Sales is relentless. Sales cycles are getting longer. Customers have greater access to knowledge than ever before, meaning that salespeople really have to up their game if they’re going to add value to the buying process. Competition is stiff. Budgets are tight. And though the rewards may be high, they can sometimes seem a long way off.
Taking all of this into account, it’s no surprise that salespeople may reach a point where they lack the motivation to do their jobs. So what do you do to really encourage your sales team to perform? Carrot? Stick? A little of both? Or perhaps something else?
How Do You Engage Your Sales Team?
“Engage” is one of those trendy words prevalent in sales vocabulary. We’re always trying to engage customers; we try to be engaging — but what does it really mean?
When we feel engaged, we feel like participating; we want to join in. We listen, we interact, and we want more information — we feel interested. These are all good things in the context of a sales conversation — an engaged customer is much more likely to buy from you.

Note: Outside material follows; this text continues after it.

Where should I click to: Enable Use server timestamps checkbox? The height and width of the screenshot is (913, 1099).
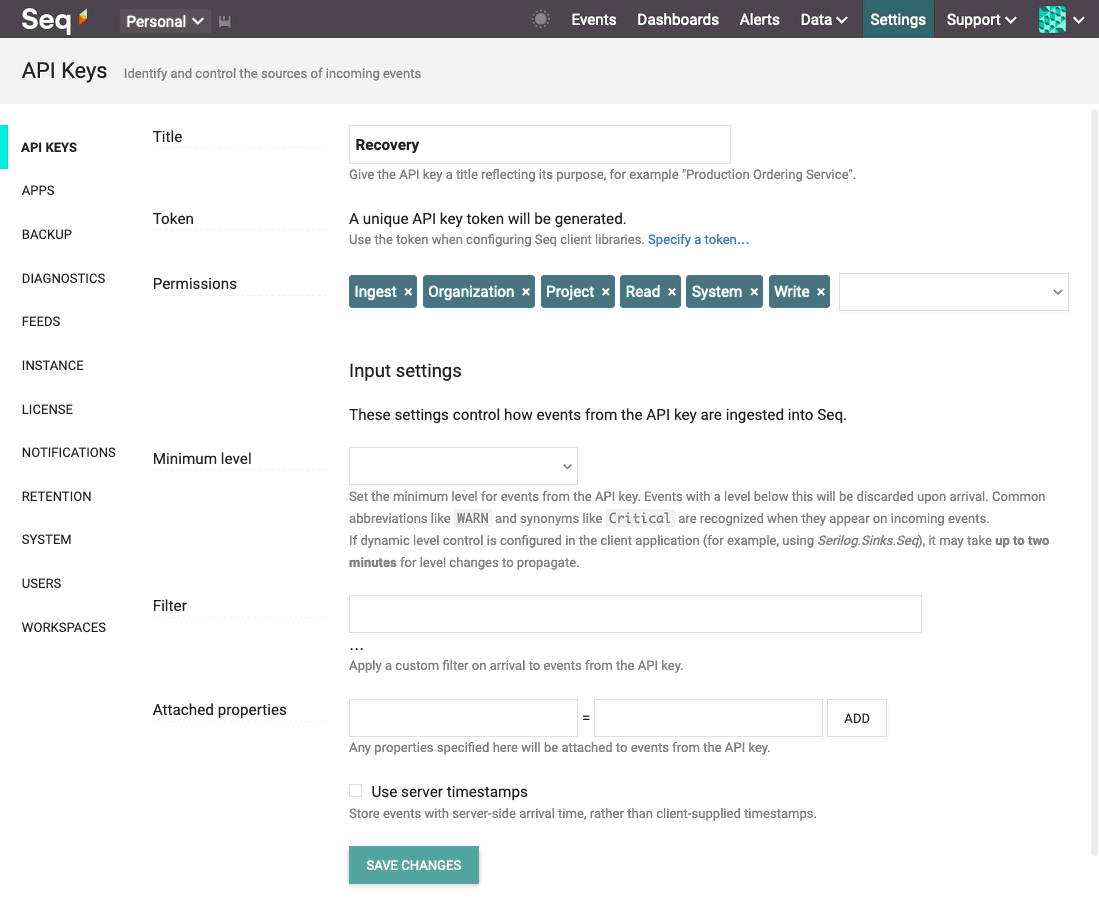[356, 791]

Applying the Lessons of Customer Engagement to Leadership
The thing to remember is that many of the lessons we learn about building good customer relationships actually apply to all good relationships. Actively listening, building trust, being transparent — these qualities are never going to steer you wrong, whether you apply them to a customer relationship, a romantic relationship, or a working relationship.
We know that we are more engaged as salespeople when we are active, rather than passive, such as when we try to understand our customer’s challenges and we speak with enthusiasm.
As a sales leader, you can use these same techniques to engage your sales team. Spend time getting to know your salespeople — listen to them, ask great questions, and help them discover their ambitions and goals and how they plan to get there. Whether you’re discussing a particular prospect, a recent deal, their career goals, or something outside of work, you are more likely to win their engagement by showing that you’re interested in them.
Engagement also comes as a result of feeling like part of the process. That means creating a team environment where people feel free to share ideas, provide their input, and discuss strategy as equals, rather than always being dictated to.
Motivational Tools to Keep your Salespeople Pushing Forward
Positive team dynamics is also a motivational tool. We are lifted by the performance of our peers, and when sharing techniques, stories, and ideas, there’s no doubt that we do better in a team than when we’re working in isolation. Of course, salespeople also tend to be naturally competitive, which makes it the perfect playing field for a little bit of gamification.
Gamification is simply the act of turning a task into a game in order to increase engagement and motivate performance. Salespeople already compete on quota — and they’re competing with your competitors — but a friendly amount of intra-office gamification can help motivate salespeople to undertake the more everyday tasks. Try to see:
- Who can qualify the most leads
- Who can make the most cold calls
- Who can provide the most content.
Keeping the score of these tasks is one way to increase motivation, particularly if coupled with the right incentive.
Yes, salespeople are motivated by money. But money isn’t always enough. Often, the goals are too big and the rewards too far away. There are better, more immediate ways to increase motivation when your sales team is in the doldrums.
- Time — Salespeople work long hours. Rewarding that hard work with some time off may be more appreciated than a financial bonus they have no time to spend.
- Treats — Consider offering a cake trolley or a company-sponsored happy hour, lunch out with the boss, or lunch in for the team. Small treats help celebrate successes and will always lift your sales team’s collective mood.
- Public acknowledgment — Whether you use a leaderboard, a mascot, or a trophy, publicly acknowledging the achievements of your star performers can be surprisingly effective.
In all cases, the incentive shouldn’t only be for big achievements — it should be a celebration of smaller successes as well. You might find it pays to mix things up, or else the fabulous cake trolley of week one might go totally ignored come week 10.
Every now and again, silliness is an appropriate motivational tool. Silliness might be getting the team on the go-kart track — burning off some tension and rubber. It might be that you, as their manager, agree to do something ridiculous if they reach their goal. (HubSpot suggests dressing up like a taco, among other things.) Introducing silliness lowers the stakes (which takes the pressure off in what is already a highly pressured job), but it increases engagement. It’s also the kind of thing — when done well — that could make an employee really love working with you and want to stay.
Encourage People to Set Personal Goals
As well as defining team goals, part of the work you do as a sales leader engaging your team should be finding out what each team member wants to achieve personally and helping them on their way. This should be their mission to achieve — not yours — but being able to come to you as a mentor, and having you check in with them from time to time to see how it’s going, will definitely result in a greater engagement with that goal, as well as create a better working relationship.
Sales cycles can feel like marathons. These ideas act as training and exercises that help you reach the peak physical fitness you need to achieve.